→ **DOCUMENTO DI ORIGINE**
Carmy e il suo team tornano nella cucina di The Bear tra urla e servizi al cardiopalma. The Bear 3 è finalmente disponibile su Disney+.

Il nuovo ristorante The Bear non ha più il sapore popolare del precedente The Beef: adesso la posta in gioco è più in alto.

Carmy, insieme al suo team di cuochi, dovranno mettersi alla prova per gestire un ristorante che punta ad essere stellato.
Riusciranno a tenere i nervi fermi e a far decollare il ristorante?

Scritto e ideato da Christopher Storer, l’ultima stagione The Bear è adesso disponibile su Disney+.
(Da adesso in poi SPOILER ALERT!)

The Bear 3 in poche parole

Breve recap della fine della seconda stagione di The Bear: Carmy (Carmine Berzatto interpretato da Jeremy Allen White) è rimasto bloccato nella cella frigo durante tutto il servizio, mentre chef Sydney (Ayo Edebiri) e il cugino neo maître Richie (Ebon Moss-Bachrach) hanno preso il comando della brigata portando a termine il servizio della cena.

→ **SERIE DI ESERCIZI**
1: Secondo il testo su The Bear 3, dove è rimasto bloccato Carmy alla fine della seconda stagione?
2: Riprendi il testo su The Bear 3 e proseguilo a partire dall'ultima frase del recap.

→ **ELENCO DELLE VOCI**
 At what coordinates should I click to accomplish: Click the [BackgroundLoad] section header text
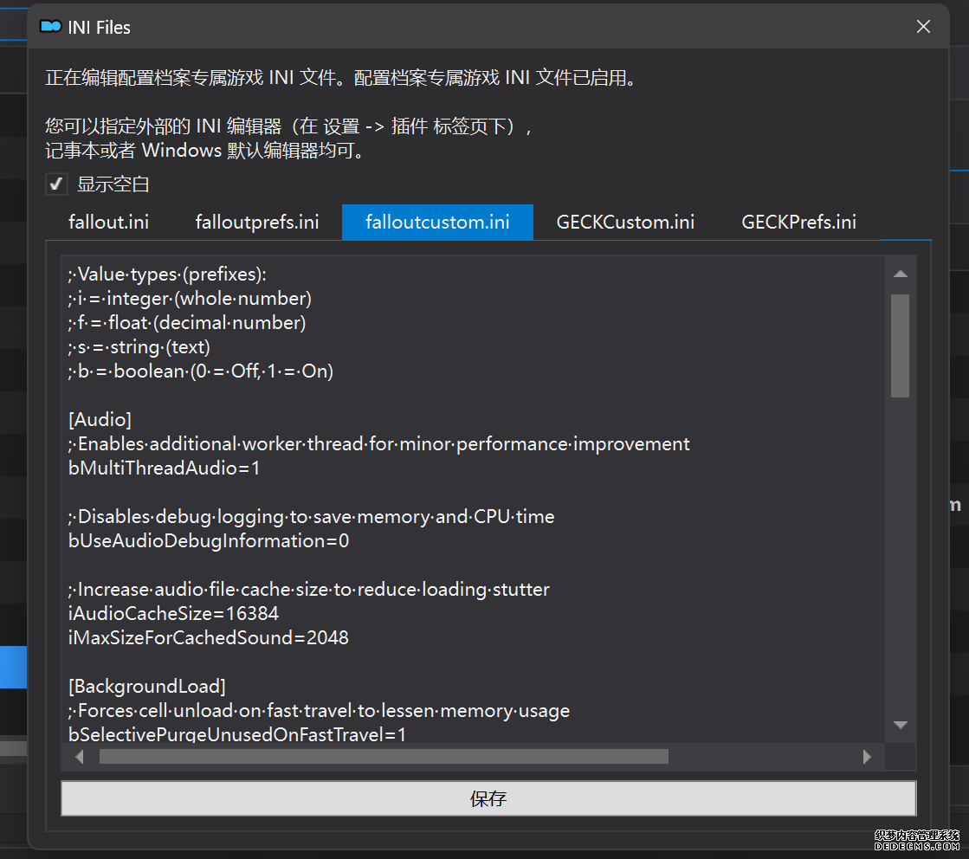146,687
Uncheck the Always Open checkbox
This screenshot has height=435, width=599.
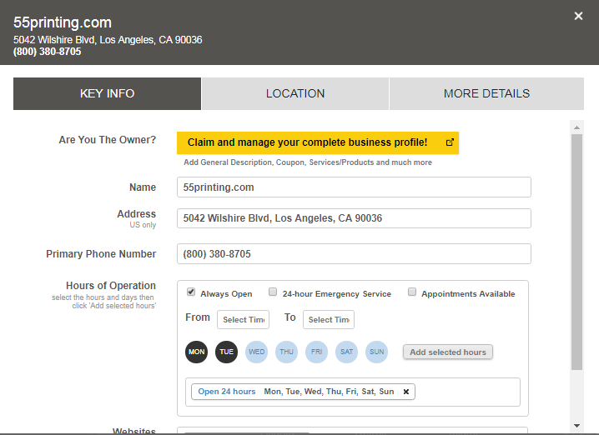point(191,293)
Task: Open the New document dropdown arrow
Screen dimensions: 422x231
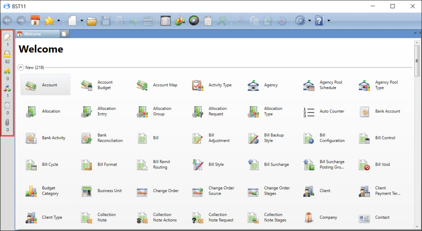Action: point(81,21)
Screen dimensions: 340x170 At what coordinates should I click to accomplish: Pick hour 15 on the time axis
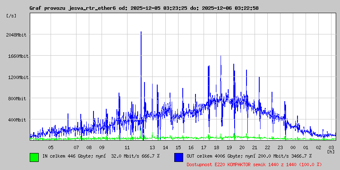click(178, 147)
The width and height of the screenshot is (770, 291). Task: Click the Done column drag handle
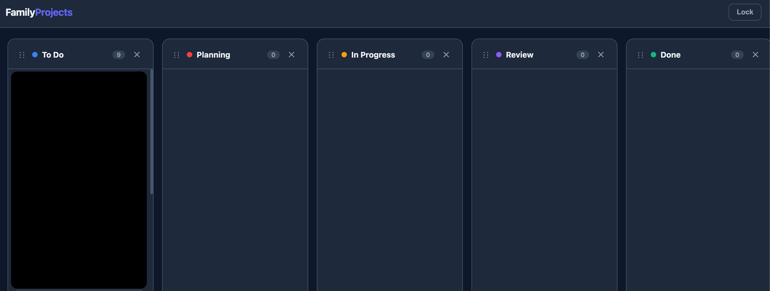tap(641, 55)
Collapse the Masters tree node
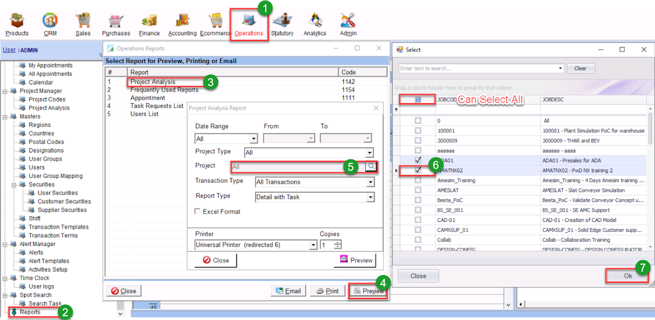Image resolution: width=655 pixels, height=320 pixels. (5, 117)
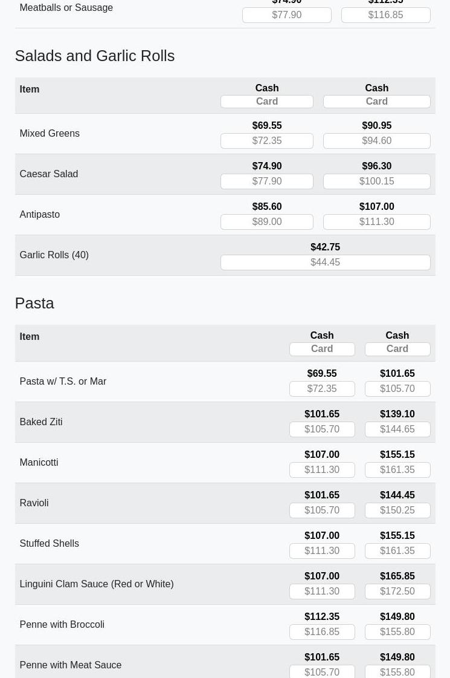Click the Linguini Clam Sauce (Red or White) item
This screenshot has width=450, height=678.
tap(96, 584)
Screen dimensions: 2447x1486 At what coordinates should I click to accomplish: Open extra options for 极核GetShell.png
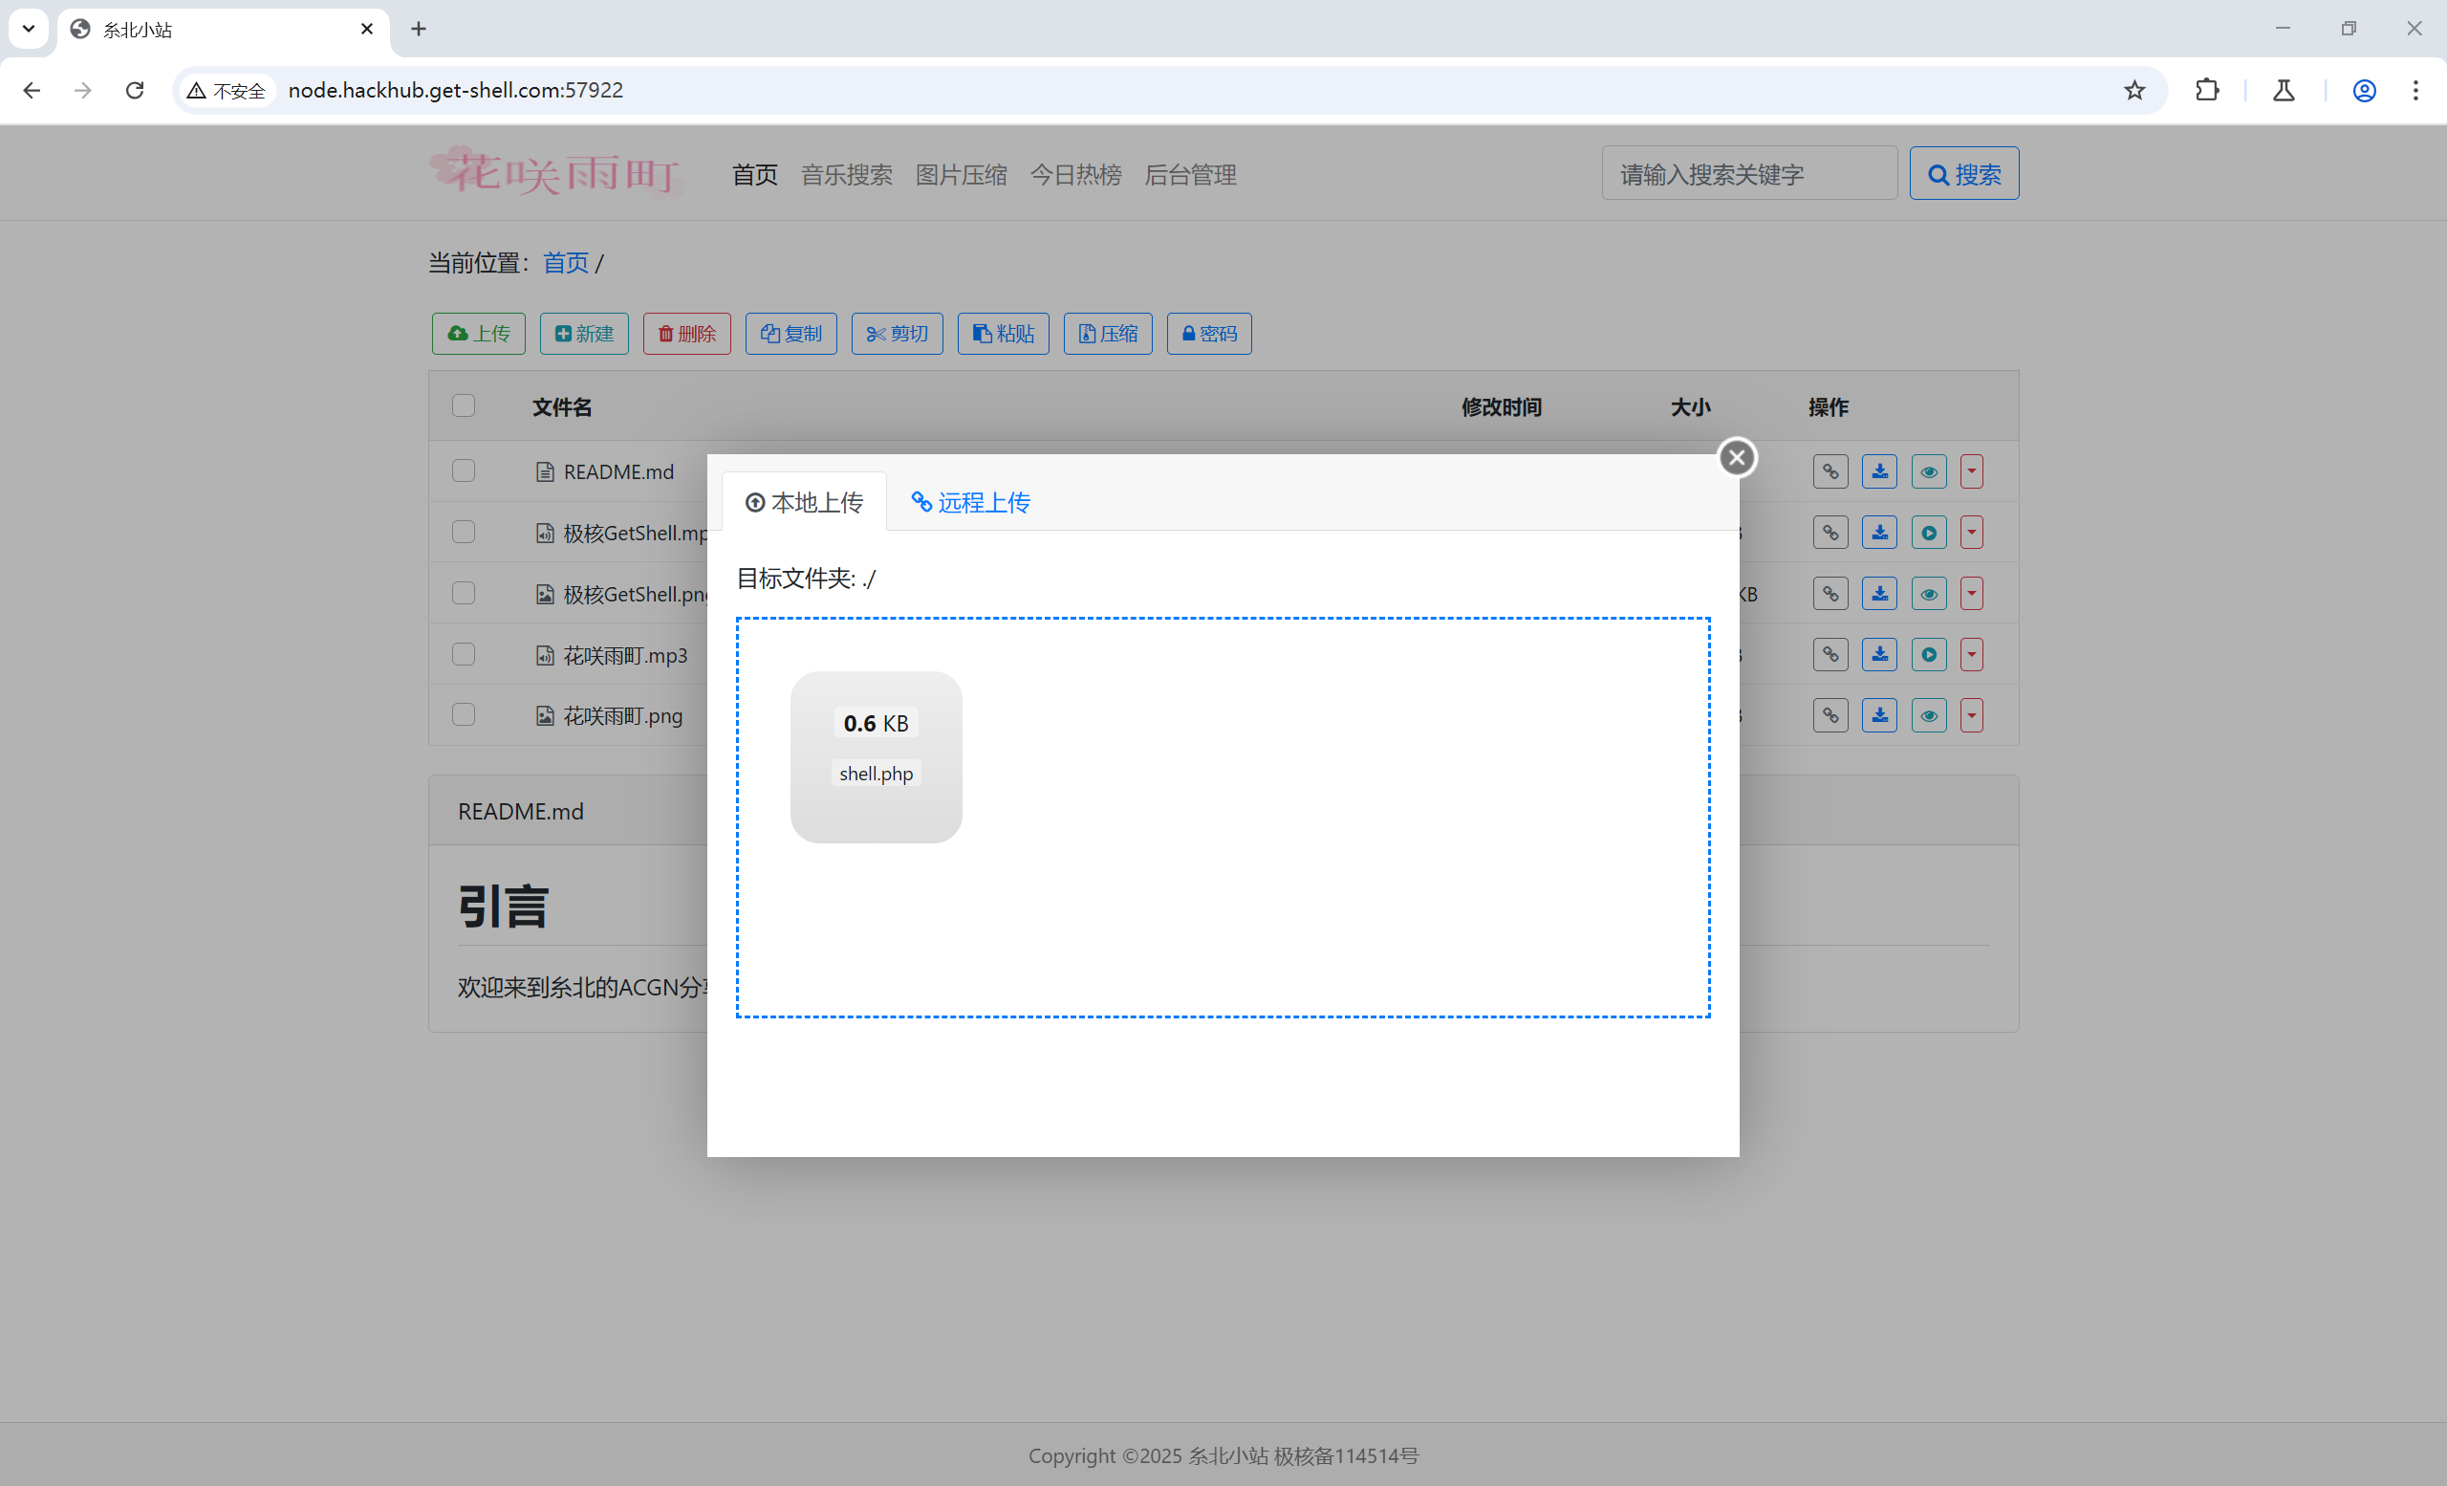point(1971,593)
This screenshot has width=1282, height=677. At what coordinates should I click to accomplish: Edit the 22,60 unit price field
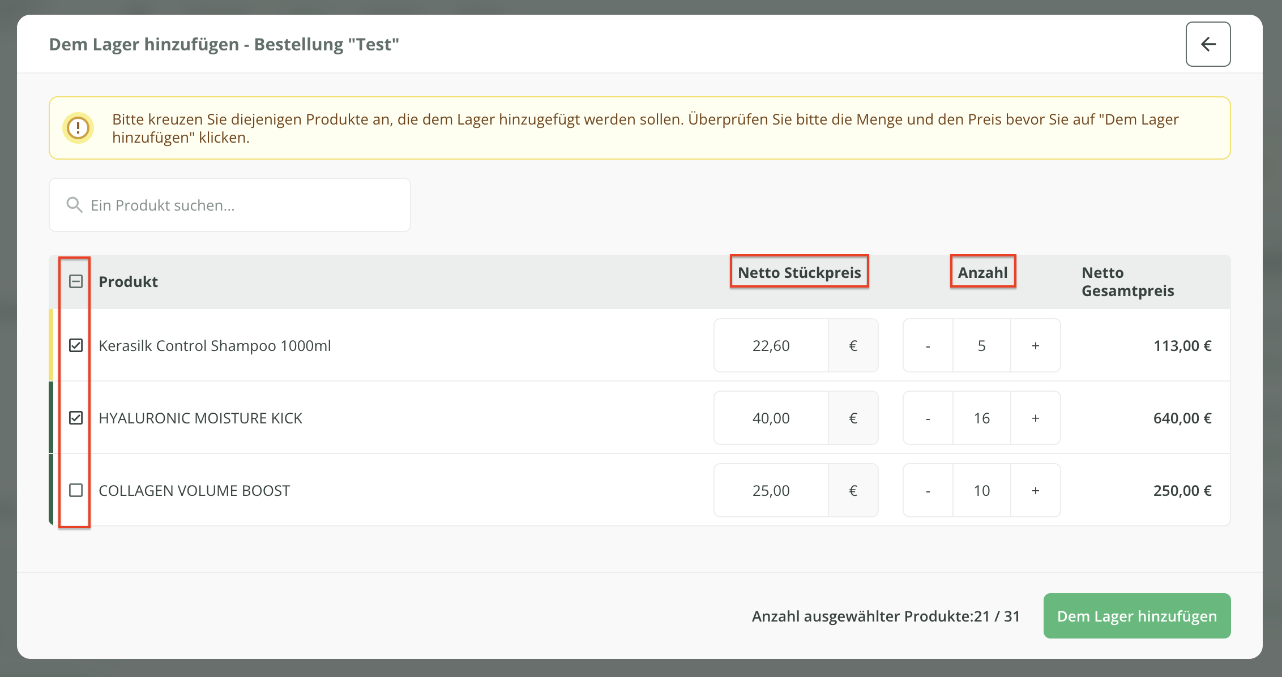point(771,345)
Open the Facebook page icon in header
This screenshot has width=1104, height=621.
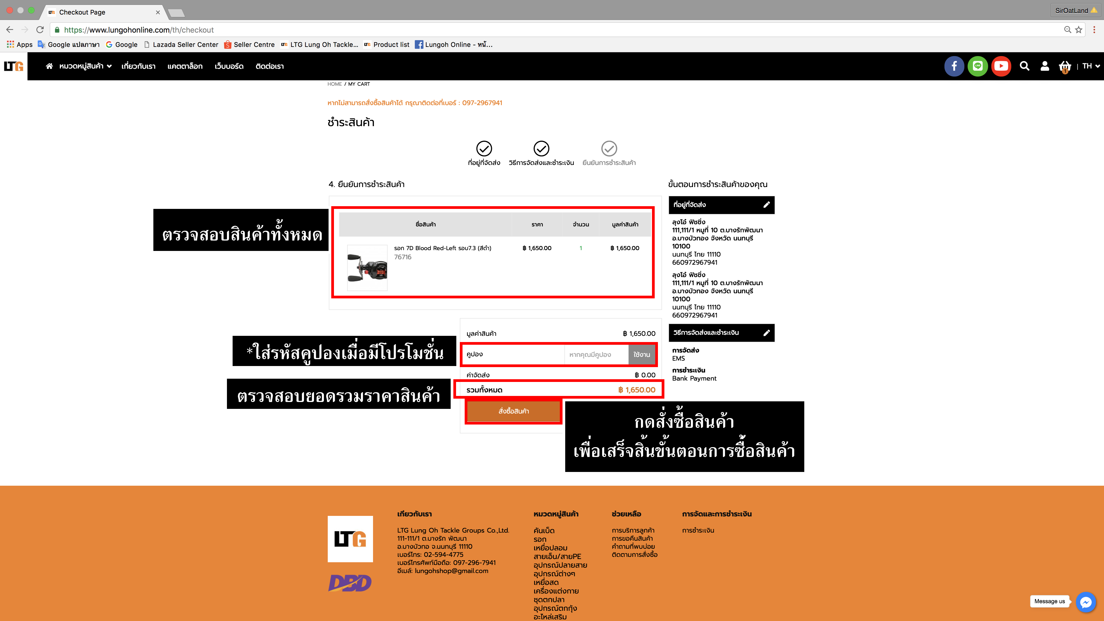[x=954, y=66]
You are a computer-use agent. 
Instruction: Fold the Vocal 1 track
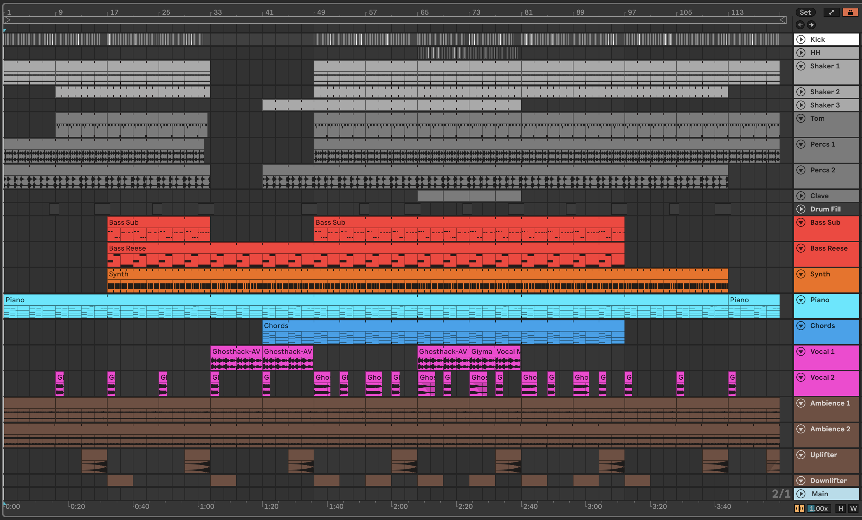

→ **ESERCIZI SVOLTI**
1: Nella cella frigo, per tutto il servizio.

2:
The Bear 3 riparte dalla mattina dopo l’inaugurazione del nuovo locale. Carmy entra nel ristorante con le prime luci dell’alba. Il suo volto è cupo ed è decisamente cambiato dalla sera prima.

Dopo aver allontanato Claire, la sua ormai ex ragazza, Carmy vuole dedicarsi solo al suo locale.

Non può permettersi di fallire con il nuovo ristorante e decide di studiare una strategia volta ad ottenere una stella Michelin.

I dipendenti del The Bear vengono informati da Carmy  che da quel giorno in poi ci saranno delle regole non negoziabili per poter arrivare alla Stella Michelin.

Uno dei cambiamenti più drastici è apportato dalla decisione di cambiare il menù giornalmente.

Questo metodo di leadership adottato da Carmy, a sua volta acquisito da uno chef senza scrupoli con cui aveva lavorato, mette in crisi tutta la brigata.

In particolar modo Sydney che si vede scavalcata dal co-chef e che davanti ad una proposta di lavoro in un altro ristorante, inizia a mettere in dubbio la sua presenza nel The Bear.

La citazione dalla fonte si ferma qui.